Les 11 et 14 janvier 2023, Twarab Âyn – dont le nom signifierait « twarab classique »- était sur les scènes du CNDRS et de l’Alliance Française de Moroni. L’occasion pour « Dr Wadjih » de deviser sur les conditions de vie réduite de l’artiste comorien avec un ministère de tutelle qui semble manquer à tous ses engagements. Aucun soutien exprimé de sa part tout le long de ce travail ! Et il va falloir probablement crever l’abcès pour que le message parvienne à bon port. En nommant ce qui se cache derrière la passion de ces hommes aux nkandu ndjewu, aux sukutri ndzidu et aux mikaranfu : un tas d’obstacles, en réalité.

Twarab Âyn à ses premiers concerts.

« C’est pénible de réunir trois fois par semaine quinze musiciens de régions différentes. Pour répéter durant huit mois, sans budget de fonctionnement, sans salle de répétitions, ni matériel de groupe. Nous n’avons qu’un violon électrique et une guitare basse récemment arrivés de France. Mais on s’est donné à fond pour ces représentations ». Façon de dire qu’il faut apprendre à compter sur soi-même, au lieu de continuer à espérer l’inimaginable : le soutien de l’Etat.

« Depuis la création du groupe, nous avons maintes fois tenté de rencontrer le ministre de la culture, pour parler de notre passion et de notre vision, en vain. Nous avons aussi sollicité un appui financier de Comores Télécom, sans succès. Finalement, on a compris qu’il  faudra  faire bouger les lignes sans eux » ajoute Dr Wadjih. Est-ce une raison suffisante pour que le bassiste, également leader du groupe, ne s’éternise pas sur les projets à venir de l’ensemble constitué ? « Ce n’est qu’un aperçu de ce que nous envisageons de faire avec Uwanga ».

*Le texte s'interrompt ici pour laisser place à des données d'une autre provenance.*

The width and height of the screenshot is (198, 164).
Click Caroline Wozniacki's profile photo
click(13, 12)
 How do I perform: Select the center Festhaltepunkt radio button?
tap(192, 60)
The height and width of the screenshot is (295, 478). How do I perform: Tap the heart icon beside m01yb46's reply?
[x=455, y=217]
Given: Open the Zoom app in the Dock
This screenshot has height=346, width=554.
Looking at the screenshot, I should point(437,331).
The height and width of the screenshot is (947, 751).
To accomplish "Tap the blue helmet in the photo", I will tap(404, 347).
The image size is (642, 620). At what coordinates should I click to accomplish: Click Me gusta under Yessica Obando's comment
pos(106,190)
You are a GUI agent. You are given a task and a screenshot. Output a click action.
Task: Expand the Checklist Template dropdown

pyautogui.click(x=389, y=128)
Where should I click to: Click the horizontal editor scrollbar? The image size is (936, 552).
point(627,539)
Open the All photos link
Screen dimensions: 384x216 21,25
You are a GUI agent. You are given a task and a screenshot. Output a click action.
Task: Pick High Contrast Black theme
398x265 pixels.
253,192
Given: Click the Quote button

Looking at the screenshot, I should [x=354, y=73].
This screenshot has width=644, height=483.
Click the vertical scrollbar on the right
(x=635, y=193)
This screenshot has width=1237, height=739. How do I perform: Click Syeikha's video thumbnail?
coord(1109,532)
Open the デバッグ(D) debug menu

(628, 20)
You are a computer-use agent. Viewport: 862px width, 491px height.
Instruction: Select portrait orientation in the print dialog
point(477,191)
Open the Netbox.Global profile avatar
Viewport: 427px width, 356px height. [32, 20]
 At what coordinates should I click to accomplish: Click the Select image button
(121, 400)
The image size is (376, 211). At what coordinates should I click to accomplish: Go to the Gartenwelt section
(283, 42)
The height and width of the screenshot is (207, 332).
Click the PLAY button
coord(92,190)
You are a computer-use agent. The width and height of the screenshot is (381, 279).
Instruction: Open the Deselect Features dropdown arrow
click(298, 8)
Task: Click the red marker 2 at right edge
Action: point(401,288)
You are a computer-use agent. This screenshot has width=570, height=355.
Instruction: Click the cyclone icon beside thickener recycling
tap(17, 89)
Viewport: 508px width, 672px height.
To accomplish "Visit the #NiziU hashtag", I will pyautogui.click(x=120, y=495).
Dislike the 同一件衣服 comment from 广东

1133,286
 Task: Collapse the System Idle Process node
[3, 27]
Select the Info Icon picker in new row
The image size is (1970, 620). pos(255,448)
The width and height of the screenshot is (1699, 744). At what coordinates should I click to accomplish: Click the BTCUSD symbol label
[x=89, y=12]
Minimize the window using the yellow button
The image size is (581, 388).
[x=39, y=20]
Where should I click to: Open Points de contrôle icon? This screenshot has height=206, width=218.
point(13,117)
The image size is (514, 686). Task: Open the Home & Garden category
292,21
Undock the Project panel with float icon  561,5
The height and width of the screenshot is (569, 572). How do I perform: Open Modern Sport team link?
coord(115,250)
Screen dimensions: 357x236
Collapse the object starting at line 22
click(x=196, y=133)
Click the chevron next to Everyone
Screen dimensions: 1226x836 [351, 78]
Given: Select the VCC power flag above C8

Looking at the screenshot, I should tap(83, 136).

Ce mot – uwanga – traduit une volonté d’« éclosion », et les membres de cette dynamique, fondée il  y a deux ans en France, dans l’idée de défendre le patrimoine et d’offrir une « renaissance » à la culture comorienne, ont chargé « Dr Wadjih » de développer cette première expérience autour du twarab. D’autres projets attendent de voir le jour. Mais Twarab Âyn se profile comme le projet-phare qui servira à rapprocher les publics, à défaut de séduire les autorités culturelles du pays, dans cette ultime tentative de célébrer la culture du pays. Mais nul doute que Yenda urudi salama de Mohamed Hassane, kulwabu de Dr Youssouf Abdallah ou Tsili shamdudu de Youssouf Abdou, repris en chœur dans les premiers concerts, présagent du meilleur à venir : « Tous ceux qui veulent innover aux Comores doivent avoir de la patience » explique Dr Wadjih. Bon vent donc à Twarab Âyn, nous prendrons notre mal en patience…

Ansoir Ahmed Abdou


Image en Une : un portrait d’un des membres de Twarab Âyn par le photographe Jamy Lee Phah Rooq.

[1] 2022.

[2] Litt. « introduction ».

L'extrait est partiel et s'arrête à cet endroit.